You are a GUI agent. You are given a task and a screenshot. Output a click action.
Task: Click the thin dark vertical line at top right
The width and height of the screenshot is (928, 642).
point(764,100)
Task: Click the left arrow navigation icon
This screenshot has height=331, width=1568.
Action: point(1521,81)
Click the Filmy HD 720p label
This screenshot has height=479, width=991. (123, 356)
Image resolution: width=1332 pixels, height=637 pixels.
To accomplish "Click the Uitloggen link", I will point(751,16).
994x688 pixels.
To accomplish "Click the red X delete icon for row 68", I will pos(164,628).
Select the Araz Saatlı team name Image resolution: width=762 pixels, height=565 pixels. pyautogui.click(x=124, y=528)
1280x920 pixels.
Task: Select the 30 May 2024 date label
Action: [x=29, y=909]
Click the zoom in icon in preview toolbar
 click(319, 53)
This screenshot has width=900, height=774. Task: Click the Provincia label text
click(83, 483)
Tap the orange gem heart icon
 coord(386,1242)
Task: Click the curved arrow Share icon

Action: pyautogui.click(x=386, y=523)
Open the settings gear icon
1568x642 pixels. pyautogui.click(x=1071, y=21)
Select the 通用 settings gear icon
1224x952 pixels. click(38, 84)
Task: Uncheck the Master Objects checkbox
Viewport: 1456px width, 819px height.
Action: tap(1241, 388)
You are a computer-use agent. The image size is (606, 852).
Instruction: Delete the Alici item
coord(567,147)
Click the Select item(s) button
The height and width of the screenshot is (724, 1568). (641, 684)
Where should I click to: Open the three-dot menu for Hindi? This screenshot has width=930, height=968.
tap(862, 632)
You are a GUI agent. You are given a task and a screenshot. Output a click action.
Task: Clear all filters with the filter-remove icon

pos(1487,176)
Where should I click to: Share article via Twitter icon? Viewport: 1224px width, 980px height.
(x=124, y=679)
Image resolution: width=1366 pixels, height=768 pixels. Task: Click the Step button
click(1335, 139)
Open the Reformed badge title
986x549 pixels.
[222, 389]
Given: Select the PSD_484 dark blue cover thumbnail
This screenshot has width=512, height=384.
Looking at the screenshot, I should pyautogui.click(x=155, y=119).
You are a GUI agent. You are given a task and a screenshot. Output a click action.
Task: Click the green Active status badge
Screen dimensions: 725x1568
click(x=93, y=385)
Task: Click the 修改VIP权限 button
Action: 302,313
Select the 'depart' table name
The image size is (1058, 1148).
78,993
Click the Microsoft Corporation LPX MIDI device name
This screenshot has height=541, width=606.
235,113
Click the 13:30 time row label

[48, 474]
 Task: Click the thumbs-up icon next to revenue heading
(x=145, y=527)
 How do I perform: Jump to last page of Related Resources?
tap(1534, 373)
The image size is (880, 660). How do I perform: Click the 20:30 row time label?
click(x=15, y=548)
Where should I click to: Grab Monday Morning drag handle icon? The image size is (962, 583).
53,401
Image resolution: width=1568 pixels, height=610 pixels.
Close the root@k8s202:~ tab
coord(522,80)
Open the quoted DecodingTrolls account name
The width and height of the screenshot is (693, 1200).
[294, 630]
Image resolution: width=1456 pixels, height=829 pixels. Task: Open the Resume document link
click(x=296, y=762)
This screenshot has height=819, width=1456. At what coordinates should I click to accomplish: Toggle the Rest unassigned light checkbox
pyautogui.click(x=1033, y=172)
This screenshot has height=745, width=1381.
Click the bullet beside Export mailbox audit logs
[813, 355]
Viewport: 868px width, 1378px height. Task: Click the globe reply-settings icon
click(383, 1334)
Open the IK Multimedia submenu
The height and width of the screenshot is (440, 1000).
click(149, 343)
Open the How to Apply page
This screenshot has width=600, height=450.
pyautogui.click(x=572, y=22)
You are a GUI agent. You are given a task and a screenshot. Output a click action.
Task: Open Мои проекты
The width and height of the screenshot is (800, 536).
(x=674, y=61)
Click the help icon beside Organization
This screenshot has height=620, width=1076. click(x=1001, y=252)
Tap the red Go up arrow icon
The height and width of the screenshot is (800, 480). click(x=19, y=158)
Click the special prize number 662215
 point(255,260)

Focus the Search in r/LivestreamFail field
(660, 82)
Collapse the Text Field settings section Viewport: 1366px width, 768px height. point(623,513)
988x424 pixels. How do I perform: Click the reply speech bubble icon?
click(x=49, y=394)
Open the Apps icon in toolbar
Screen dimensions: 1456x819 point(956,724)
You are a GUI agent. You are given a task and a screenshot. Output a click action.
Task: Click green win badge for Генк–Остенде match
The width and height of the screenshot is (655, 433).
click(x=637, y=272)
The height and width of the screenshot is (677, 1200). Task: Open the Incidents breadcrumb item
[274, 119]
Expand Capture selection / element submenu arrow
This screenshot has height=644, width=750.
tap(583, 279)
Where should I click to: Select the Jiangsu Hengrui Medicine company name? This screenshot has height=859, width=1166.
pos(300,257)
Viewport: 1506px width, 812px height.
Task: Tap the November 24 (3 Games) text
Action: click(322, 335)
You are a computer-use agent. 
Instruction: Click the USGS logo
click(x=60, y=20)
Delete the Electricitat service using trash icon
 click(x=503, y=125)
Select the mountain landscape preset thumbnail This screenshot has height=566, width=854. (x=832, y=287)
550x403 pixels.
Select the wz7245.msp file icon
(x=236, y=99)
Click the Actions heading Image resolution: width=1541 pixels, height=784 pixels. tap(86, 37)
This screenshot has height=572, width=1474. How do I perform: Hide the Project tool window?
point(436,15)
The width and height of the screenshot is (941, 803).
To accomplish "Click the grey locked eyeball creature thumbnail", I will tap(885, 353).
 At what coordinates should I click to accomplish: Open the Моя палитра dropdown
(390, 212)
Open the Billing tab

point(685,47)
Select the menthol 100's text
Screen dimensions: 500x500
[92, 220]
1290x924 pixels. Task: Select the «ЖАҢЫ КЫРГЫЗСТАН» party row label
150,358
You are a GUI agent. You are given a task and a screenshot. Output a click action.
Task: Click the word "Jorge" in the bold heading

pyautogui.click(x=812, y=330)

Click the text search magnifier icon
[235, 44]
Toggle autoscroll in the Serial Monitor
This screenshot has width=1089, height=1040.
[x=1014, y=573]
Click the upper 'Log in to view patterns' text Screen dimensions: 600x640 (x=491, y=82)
==*==
▶ GIVEN INSTRUCTION
Could you reproduce all of the rows above word for word, from first to last?

▶ RESPONSE TO THIS EXERCISE
You are a GUI agent. You are given a task and a screenshot. Output a click action.
Task: Click the thin dark vertical line at top right
The width and height of the screenshot is (928, 642).
point(764,100)
Task: Click the left arrow navigation icon
This screenshot has height=331, width=1568.
Action: point(1521,81)
Click the Filmy HD 720p label
This screenshot has height=479, width=991. (123, 356)
Image resolution: width=1332 pixels, height=637 pixels.
To accomplish "Click the Uitloggen link", I will point(751,16).
994x688 pixels.
To accomplish "Click the red X delete icon for row 68", I will pos(164,628).
Select the Araz Saatlı team name Image resolution: width=762 pixels, height=565 pixels. pyautogui.click(x=124, y=528)
1280x920 pixels.
Task: Select the 30 May 2024 date label
Action: [x=29, y=909]
Click the zoom in icon in preview toolbar
 click(319, 53)
This screenshot has width=900, height=774. Task: Click the Provincia label text
click(83, 483)
Tap the orange gem heart icon
 coord(386,1242)
Task: Click the curved arrow Share icon

Action: pyautogui.click(x=386, y=523)
Open the settings gear icon
1568x642 pixels. pyautogui.click(x=1071, y=21)
Select the 通用 settings gear icon
1224x952 pixels. click(38, 84)
Task: Uncheck the Master Objects checkbox
Viewport: 1456px width, 819px height.
Action: tap(1241, 388)
You are a computer-use agent. The image size is (606, 852).
Instruction: Delete the Alici item
coord(567,147)
Click the Select item(s) button
The height and width of the screenshot is (724, 1568). (641, 684)
Where should I click to: Open the three-dot menu for Hindi? This screenshot has width=930, height=968.
tap(862, 632)
You are a GUI agent. You are given a task and a screenshot. Output a click action.
Task: Clear all filters with the filter-remove icon

pos(1487,176)
Where should I click to: Share article via Twitter icon? Viewport: 1224px width, 980px height.
(x=124, y=679)
Image resolution: width=1366 pixels, height=768 pixels. Task: Click the Step button
click(1335, 139)
Open the Reformed badge title
986x549 pixels.
[222, 389]
Given: Select the PSD_484 dark blue cover thumbnail
This screenshot has width=512, height=384.
Looking at the screenshot, I should pyautogui.click(x=155, y=119).
You are a GUI agent. You are given a task and a screenshot. Output a click action.
Task: Click the green Active status badge
Screen dimensions: 725x1568
click(x=93, y=385)
Task: Click the 修改VIP权限 button
Action: 302,313
Select the 'depart' table name
The image size is (1058, 1148).
78,993
Click the Microsoft Corporation LPX MIDI device name
This screenshot has height=541, width=606.
235,113
Click the 13:30 time row label

[48, 474]
 Task: Click the thumbs-up icon next to revenue heading
(x=145, y=527)
 How do I perform: Jump to last page of Related Resources?
tap(1534, 373)
The image size is (880, 660). How do I perform: Click the 20:30 row time label?
click(x=15, y=548)
Where should I click to: Grab Monday Morning drag handle icon? The image size is (962, 583).
53,401
Image resolution: width=1568 pixels, height=610 pixels.
Close the root@k8s202:~ tab
coord(522,80)
Open the quoted DecodingTrolls account name
The width and height of the screenshot is (693, 1200).
[294, 630]
Image resolution: width=1456 pixels, height=829 pixels. Task: Open the Resume document link
click(x=296, y=762)
This screenshot has height=819, width=1456. At what coordinates should I click to accomplish: Toggle the Rest unassigned light checkbox
pyautogui.click(x=1033, y=172)
This screenshot has height=745, width=1381.
Click the bullet beside Export mailbox audit logs
[813, 355]
Viewport: 868px width, 1378px height. Task: Click the globe reply-settings icon
click(383, 1334)
Open the IK Multimedia submenu
The height and width of the screenshot is (440, 1000).
click(149, 343)
Open the How to Apply page
This screenshot has width=600, height=450.
pyautogui.click(x=572, y=22)
You are a GUI agent. You are given a task and a screenshot. Output a click action.
Task: Open Мои проекты
The width and height of the screenshot is (800, 536).
(x=674, y=61)
Click the help icon beside Organization
This screenshot has height=620, width=1076. click(x=1001, y=252)
Tap the red Go up arrow icon
The height and width of the screenshot is (800, 480). click(x=19, y=158)
Click the special prize number 662215
 point(255,260)

Focus the Search in r/LivestreamFail field
(660, 82)
Collapse the Text Field settings section Viewport: 1366px width, 768px height. point(623,513)
988x424 pixels. How do I perform: Click the reply speech bubble icon?
click(x=49, y=394)
Open the Apps icon in toolbar
Screen dimensions: 1456x819 point(956,724)
You are a GUI agent. You are given a task and a screenshot. Output a click action.
Task: Click green win badge for Генк–Остенде match
The width and height of the screenshot is (655, 433).
click(x=637, y=272)
The height and width of the screenshot is (677, 1200). Task: Open the Incidents breadcrumb item
[274, 119]
Expand Capture selection / element submenu arrow
This screenshot has height=644, width=750.
tap(583, 279)
Where should I click to: Select the Jiangsu Hengrui Medicine company name? This screenshot has height=859, width=1166.
pos(300,257)
Viewport: 1506px width, 812px height.
Task: Tap the November 24 (3 Games) text
Action: click(322, 335)
You are a computer-use agent. 
Instruction: Click the USGS logo
click(x=60, y=20)
Delete the Electricitat service using trash icon
 click(x=503, y=125)
Select the mountain landscape preset thumbnail This screenshot has height=566, width=854. (x=832, y=287)
550x403 pixels.
Select the wz7245.msp file icon
(x=236, y=99)
Click the Actions heading Image resolution: width=1541 pixels, height=784 pixels. tap(86, 37)
This screenshot has height=572, width=1474. How do I perform: Hide the Project tool window?
point(436,15)
The width and height of the screenshot is (941, 803).
To accomplish "Click the grey locked eyeball creature thumbnail", I will tap(885, 353).
 At what coordinates should I click to accomplish: Open the Моя палитра dropdown
(390, 212)
Open the Billing tab

point(685,47)
Select the menthol 100's text
Screen dimensions: 500x500
[92, 220]
1290x924 pixels. Task: Select the «ЖАҢЫ КЫРГЫЗСТАН» party row label
150,358
You are a GUI agent. You are given a task and a screenshot. Output a click action.
Task: Click the word "Jorge" in the bold heading

pyautogui.click(x=812, y=330)

Click the text search magnifier icon
[235, 44]
Toggle autoscroll in the Serial Monitor
This screenshot has width=1089, height=1040.
[x=1014, y=573]
Click the upper 'Log in to view patterns' text Screen dimensions: 600x640 (x=491, y=82)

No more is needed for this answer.